God is not necessary. In fact, it would be nice if we could just leave him out of the event all together and instead focus on welcoming this amazing new life to the world.

As Tim Minchin puts it, “Isn’t this enough? Just this world? Just this beautiful, complex wonderfully unfathomable world? How does it so fail to hold our attention that we have to diminish it with the invention of cheap, man-made Myths and Monsters?

I have a very difficult time understanding theists who base their lives on a particular faith and particular religious text yet do not believe that text to be inerrant. Personally, I much prefer when theists use a non-literal interpretation. Believing in the inerrancy of these texts goes against science, portrays a deity I would have some serious issues with if there were reason to believe in his existence, and is more often than not quite disturbing when it comes to issues of morality. But how can one possibly apply a non-literal interpretation?

First of all, that leaves only the individual (or religious leaders in the individual’s life) to determine what he or she believes to be true from their sacred text and what can be discarded as “human error”. How can there be any validity to any of it at that point and how can we ever get closer to what the deity in question was trying to convey? The “truths” supposedly conveyed in such texts would be far too important not to be communicated clearly. A moral, all-powerful, all-knowing God could have ensured a perfectly morally acceptable text including specific and reasonable moral principals and without contradictions or cultural biases no matter when the text was introduced to society. In fact, wouldn’t any communication from God to humanity be the perfect opportunity to point out cultural biases and immorality that existed at the time (slavery, genocide, sexism, racism, etc. etc. etc.) rather than supporting them…to move humanity forward rather than allowing us to be drawn backwards…even these thousands of years later?

I can see how one might interpret a religious text as vastly allegorical and metaphorical–in fact, that’s how atheists such as myself view religious texts and it is by far a much less disturbing approach–but once interpreted in such a way, how can one still believe the fundamental supernatural claims as truth? And besides, whether a literal or non-literal interpretation is applied, there is still not a single bit of evidence for the existence of a supernatural world or supernatural beings. Period. Sometimes, I just don’t understand how I was ever so convinced that my religion was true…

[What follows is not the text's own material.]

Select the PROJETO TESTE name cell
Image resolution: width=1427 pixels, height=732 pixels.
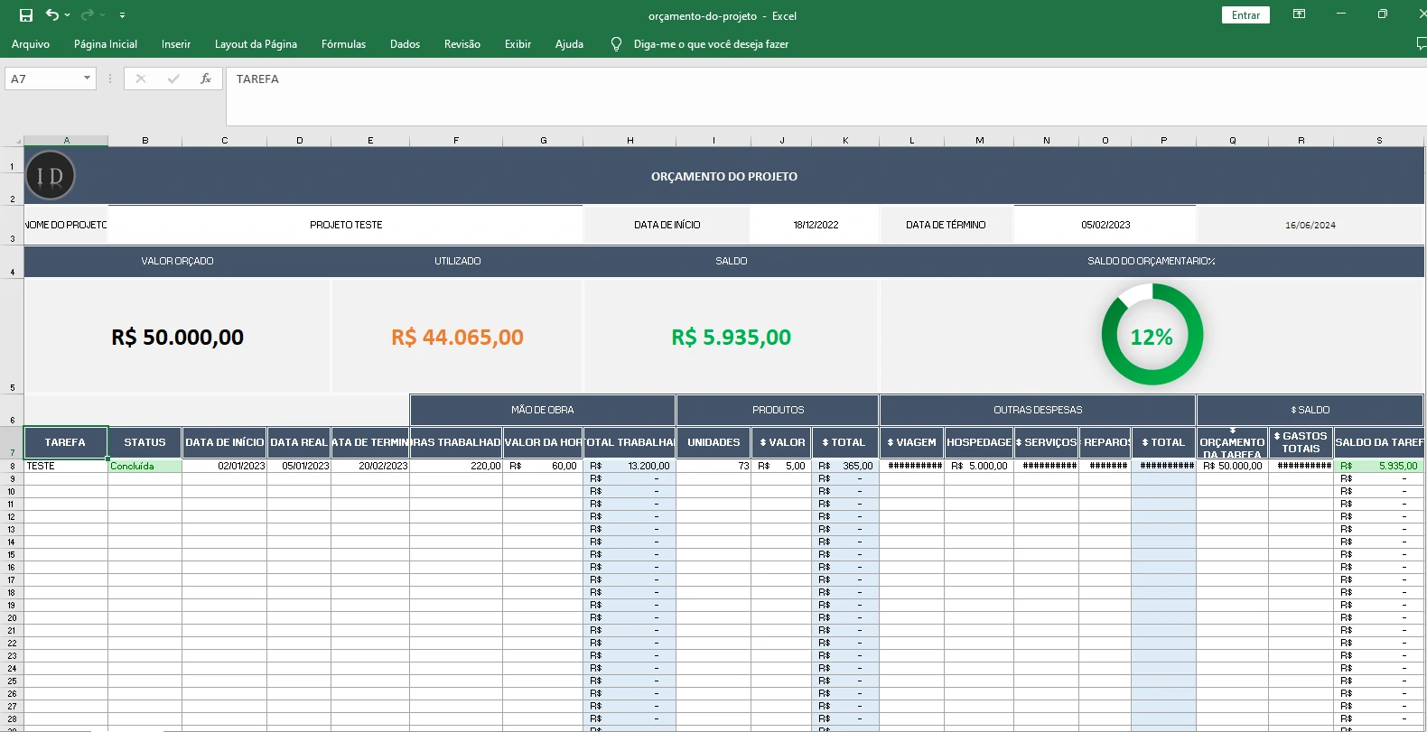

**Edit: Vaguely relevant thoughts from skepticalProgrammer**
As someone who was once upon a time a hardcore Christian who rejected the literality of the Bible, this post was very interesting for me to read. When I was younger I found myself performing incredibly complex mental gymnastics in order to sync my worldview with that which I was being fed at church. One thing that is most interesting is the ability I had to overlook and re-interpret the violent themes in the Bible in favor of the hopeful and encouraging themes which were more in line with my own moral code. One example of this is the story of Elisha and the bears, in which God violently murdered 42 youths for calling Elisha bald; I interpreted this story as an example of God protecting his faithful from even the small things which hurt our feelings. Looking back I can see how fucked up that whole story is, but because I wanted so badly to believe I was able to create positive spin for even the most barbaric stories in the bible while still believing in a loving God.